Skip to content

magicbytes-chacho

Magic Bytes & File Forensics

Here's a walkthrough that includes basic checks for file integrity, metadata analysis, content inspection, and security intelligence gathering. Each step is fleshed out with context to guide the triage process:


1. Basic String Extraction

Use strings to extract readable text from the DOCX file. This helps identify hidden or encoded text, suspicious URLs, or any embedded messages without unzipping the file.

strings suspiciousfile.docx

What to Look For

Scan the output for suspicious phrases, URLs, encoded strings (e.g., base64), or unusual content that doesn't fit the context of the document.


2. File Identification and Format Check

Use file to confirm that the file type is consistent with its extension and to get a basic idea of its format. If the DOCX file claims to be something else, this is a red flag.

file suspiciousfile.docx

What to Look For

Verify that the output indicates the file is a valid ZIP archive, which is the expected format for DOCX files.

Note

When it is some other format type, (e.g. jpg, etc.), it may end up being helpful to do a google search on "jpg file structure." This will help find documentation as to what the specific magic bytes and other pertinent file structure components are specific to that file type.


3. Unzipping the DOCX File

Since DOCX is a ZIP archive, unzip the file to examine its contents and the internal structure (XML files, metadata, embedded media, etc.).
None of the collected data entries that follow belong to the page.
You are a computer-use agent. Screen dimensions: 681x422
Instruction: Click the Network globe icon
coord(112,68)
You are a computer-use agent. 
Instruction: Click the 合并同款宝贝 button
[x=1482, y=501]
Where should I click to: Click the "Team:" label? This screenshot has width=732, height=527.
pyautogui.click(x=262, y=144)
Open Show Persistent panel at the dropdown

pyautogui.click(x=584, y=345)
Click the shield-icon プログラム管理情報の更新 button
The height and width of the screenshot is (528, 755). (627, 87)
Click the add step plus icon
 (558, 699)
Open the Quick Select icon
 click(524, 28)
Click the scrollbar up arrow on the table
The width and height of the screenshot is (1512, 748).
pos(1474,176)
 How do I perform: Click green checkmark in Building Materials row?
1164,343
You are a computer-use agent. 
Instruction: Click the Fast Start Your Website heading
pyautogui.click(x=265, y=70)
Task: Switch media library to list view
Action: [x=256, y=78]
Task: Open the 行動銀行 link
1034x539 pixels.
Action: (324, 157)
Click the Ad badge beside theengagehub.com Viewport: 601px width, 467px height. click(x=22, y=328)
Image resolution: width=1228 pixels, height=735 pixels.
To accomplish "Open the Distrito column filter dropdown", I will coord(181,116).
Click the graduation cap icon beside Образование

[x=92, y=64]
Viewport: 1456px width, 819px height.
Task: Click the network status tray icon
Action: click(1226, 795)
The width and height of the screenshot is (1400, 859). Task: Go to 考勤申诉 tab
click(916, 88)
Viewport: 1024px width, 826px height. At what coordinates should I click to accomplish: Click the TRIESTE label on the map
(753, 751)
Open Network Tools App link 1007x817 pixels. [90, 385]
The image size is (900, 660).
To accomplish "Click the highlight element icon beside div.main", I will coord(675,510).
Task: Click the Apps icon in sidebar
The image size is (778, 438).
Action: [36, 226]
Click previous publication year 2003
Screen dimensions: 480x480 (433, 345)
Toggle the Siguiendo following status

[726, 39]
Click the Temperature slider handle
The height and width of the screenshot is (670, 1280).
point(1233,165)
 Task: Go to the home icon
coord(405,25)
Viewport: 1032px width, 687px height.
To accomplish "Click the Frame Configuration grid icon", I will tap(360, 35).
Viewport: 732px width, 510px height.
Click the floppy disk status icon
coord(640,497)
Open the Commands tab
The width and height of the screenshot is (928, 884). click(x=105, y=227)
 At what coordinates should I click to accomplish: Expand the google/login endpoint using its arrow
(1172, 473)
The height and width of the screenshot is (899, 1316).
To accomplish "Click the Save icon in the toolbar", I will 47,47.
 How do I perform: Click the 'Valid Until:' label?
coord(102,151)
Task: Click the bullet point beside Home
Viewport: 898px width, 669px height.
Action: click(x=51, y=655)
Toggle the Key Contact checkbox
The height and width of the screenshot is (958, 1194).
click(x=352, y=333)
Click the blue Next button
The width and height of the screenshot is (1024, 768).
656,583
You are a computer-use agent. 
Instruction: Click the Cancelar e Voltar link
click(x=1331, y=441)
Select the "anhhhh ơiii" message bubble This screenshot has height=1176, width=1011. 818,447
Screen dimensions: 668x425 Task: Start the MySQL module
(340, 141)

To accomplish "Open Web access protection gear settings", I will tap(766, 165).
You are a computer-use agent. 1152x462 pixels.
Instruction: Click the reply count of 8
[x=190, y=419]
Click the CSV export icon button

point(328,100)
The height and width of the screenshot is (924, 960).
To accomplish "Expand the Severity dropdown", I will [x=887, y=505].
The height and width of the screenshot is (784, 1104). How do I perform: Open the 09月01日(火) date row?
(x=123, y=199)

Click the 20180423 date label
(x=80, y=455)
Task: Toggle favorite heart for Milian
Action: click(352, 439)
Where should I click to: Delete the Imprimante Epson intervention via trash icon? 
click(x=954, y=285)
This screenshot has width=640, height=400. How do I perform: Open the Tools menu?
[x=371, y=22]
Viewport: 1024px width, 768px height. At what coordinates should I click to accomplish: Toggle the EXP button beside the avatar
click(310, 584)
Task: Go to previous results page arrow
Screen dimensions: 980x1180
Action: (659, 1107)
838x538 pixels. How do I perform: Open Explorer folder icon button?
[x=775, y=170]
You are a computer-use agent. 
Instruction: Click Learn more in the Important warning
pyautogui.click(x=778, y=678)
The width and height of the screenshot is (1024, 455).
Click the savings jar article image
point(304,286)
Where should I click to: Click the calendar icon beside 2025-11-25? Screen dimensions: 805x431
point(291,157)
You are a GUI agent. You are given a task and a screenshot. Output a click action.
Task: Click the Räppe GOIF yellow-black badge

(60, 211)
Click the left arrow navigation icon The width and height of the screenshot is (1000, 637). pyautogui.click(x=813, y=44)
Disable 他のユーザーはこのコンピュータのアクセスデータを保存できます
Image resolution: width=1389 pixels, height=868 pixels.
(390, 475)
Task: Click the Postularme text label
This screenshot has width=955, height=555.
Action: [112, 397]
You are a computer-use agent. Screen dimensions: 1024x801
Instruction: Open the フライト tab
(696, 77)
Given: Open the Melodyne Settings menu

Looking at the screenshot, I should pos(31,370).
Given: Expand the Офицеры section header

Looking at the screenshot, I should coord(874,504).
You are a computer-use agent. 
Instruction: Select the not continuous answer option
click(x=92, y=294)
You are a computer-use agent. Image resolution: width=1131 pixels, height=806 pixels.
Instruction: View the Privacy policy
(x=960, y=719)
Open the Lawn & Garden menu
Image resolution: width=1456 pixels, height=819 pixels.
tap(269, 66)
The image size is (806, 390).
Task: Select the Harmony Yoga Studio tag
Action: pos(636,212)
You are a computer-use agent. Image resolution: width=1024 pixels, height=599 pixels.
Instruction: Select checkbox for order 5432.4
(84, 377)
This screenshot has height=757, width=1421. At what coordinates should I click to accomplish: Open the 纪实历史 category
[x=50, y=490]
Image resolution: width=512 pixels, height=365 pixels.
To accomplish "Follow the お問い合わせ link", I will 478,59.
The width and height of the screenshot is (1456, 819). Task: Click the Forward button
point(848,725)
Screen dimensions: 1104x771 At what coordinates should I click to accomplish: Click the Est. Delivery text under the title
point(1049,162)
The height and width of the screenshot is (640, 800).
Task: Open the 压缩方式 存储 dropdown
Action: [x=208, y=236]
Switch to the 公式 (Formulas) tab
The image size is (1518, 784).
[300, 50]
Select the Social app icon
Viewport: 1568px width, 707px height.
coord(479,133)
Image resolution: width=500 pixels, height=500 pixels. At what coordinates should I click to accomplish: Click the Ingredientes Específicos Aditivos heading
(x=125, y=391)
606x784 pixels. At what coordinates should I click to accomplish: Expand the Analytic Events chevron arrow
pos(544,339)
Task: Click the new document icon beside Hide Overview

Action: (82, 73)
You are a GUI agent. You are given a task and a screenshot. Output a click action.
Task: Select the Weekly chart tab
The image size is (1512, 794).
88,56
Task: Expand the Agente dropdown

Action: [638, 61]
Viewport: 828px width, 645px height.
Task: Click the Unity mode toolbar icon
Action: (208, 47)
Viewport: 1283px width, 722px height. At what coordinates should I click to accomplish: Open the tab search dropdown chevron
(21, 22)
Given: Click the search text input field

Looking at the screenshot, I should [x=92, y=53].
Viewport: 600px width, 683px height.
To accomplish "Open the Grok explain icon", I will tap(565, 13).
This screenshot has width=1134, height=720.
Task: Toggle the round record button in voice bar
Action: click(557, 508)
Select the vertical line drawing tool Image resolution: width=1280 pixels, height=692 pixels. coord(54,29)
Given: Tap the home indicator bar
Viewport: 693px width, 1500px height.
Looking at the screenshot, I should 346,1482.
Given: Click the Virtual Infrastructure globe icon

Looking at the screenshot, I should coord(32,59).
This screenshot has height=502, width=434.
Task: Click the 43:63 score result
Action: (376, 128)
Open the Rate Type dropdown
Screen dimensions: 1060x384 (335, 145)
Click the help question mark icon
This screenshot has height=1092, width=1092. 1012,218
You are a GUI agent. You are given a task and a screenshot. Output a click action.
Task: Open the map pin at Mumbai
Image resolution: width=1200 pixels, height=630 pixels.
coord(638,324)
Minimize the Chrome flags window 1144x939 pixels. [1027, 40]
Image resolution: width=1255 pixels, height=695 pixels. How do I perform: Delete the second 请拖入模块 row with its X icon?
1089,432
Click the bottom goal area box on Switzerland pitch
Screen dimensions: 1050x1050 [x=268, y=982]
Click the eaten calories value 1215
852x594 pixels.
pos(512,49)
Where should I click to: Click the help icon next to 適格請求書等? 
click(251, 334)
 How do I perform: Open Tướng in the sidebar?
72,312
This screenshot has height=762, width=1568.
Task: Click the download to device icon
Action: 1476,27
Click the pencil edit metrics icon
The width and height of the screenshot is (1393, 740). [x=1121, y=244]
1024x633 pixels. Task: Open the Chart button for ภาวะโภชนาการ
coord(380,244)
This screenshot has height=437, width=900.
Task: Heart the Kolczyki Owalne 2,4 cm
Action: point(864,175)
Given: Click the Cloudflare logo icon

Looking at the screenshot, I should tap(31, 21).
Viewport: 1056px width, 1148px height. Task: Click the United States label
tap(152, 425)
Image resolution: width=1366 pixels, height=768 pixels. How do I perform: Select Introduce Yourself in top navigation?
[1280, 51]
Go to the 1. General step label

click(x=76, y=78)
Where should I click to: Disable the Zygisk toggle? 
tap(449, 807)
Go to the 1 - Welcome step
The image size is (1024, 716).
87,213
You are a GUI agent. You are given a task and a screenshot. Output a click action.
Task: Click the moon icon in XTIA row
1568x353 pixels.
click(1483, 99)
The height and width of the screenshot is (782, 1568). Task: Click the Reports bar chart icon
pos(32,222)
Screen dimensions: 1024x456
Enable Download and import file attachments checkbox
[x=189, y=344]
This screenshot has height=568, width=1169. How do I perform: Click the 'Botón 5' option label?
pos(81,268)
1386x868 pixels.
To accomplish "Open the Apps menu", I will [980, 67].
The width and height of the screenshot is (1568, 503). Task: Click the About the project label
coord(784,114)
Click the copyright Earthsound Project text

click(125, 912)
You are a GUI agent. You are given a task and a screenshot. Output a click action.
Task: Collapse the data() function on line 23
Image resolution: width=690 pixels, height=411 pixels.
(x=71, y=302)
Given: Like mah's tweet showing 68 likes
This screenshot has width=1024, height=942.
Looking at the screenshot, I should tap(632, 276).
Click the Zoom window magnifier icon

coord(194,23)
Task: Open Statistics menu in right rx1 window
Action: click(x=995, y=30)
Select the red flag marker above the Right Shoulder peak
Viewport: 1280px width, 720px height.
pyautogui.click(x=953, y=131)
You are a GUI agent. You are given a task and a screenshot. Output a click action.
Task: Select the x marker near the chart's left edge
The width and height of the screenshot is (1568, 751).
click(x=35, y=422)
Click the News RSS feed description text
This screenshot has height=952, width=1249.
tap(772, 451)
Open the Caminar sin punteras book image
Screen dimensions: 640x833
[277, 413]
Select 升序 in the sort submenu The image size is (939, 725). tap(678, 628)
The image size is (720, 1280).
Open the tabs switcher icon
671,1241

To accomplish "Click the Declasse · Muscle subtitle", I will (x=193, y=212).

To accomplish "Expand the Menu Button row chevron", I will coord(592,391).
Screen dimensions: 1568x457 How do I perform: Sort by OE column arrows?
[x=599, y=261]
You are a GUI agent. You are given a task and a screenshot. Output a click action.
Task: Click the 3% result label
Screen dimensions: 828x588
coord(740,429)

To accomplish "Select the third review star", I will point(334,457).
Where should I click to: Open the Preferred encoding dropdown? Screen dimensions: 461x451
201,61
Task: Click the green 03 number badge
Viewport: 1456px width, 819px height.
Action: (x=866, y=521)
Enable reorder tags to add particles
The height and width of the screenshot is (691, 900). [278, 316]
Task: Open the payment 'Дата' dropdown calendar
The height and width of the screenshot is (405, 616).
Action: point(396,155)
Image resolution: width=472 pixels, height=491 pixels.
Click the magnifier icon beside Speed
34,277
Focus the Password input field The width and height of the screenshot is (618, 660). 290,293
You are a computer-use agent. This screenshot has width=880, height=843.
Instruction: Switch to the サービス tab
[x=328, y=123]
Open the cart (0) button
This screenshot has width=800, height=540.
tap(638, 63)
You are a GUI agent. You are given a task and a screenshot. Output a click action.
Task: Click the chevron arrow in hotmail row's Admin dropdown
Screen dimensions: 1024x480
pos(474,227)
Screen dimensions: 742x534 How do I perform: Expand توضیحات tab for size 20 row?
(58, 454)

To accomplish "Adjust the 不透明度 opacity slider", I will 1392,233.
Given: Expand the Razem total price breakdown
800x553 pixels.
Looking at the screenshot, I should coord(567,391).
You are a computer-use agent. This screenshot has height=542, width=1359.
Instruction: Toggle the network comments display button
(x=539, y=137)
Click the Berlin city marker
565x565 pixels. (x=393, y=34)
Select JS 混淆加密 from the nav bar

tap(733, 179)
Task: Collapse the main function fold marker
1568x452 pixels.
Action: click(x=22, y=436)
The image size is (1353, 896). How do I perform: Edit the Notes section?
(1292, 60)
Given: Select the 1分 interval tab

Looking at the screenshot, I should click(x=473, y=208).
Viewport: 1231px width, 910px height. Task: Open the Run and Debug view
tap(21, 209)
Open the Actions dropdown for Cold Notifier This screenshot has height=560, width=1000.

unzip suspiciousfile.docx -d suspiciousfile_unzipped

What to Look For

After unzipping, inspect the directories (/word, /media, /_rels, etc.) and individual files (document.xml, .rels files) for embedded content, links, or other suspicious artifacts.


4. Metadata and EXIF Analysis

Extract metadata with exiftool to check for creation details, authorship, software used, or other relevant information that might reveal manipulation or give context about the file's origin.

exiftool suspiciousfile.docx

What to Look For

Pay attention to unusual authorship, software version discrepancies, or suspicious timestamps. Compare this metadata to known legitimate documents for context.


5. File Configuration and Magic Byte Verification

Research the expected configuration and magic bytes for the file type. For a DOCX file, the magic bytes should align with the ZIP file signature (50 4B 03 04).

When the bytes don't match:

If the magic bytes don’t match, you can use a hex editor like HexEd.it to inspect the file manually and verify the first few bytes.

What to Look For

Check for ZIP signatures or other standard file format indicators. Inconsistent or missing signatures could indicate tampering.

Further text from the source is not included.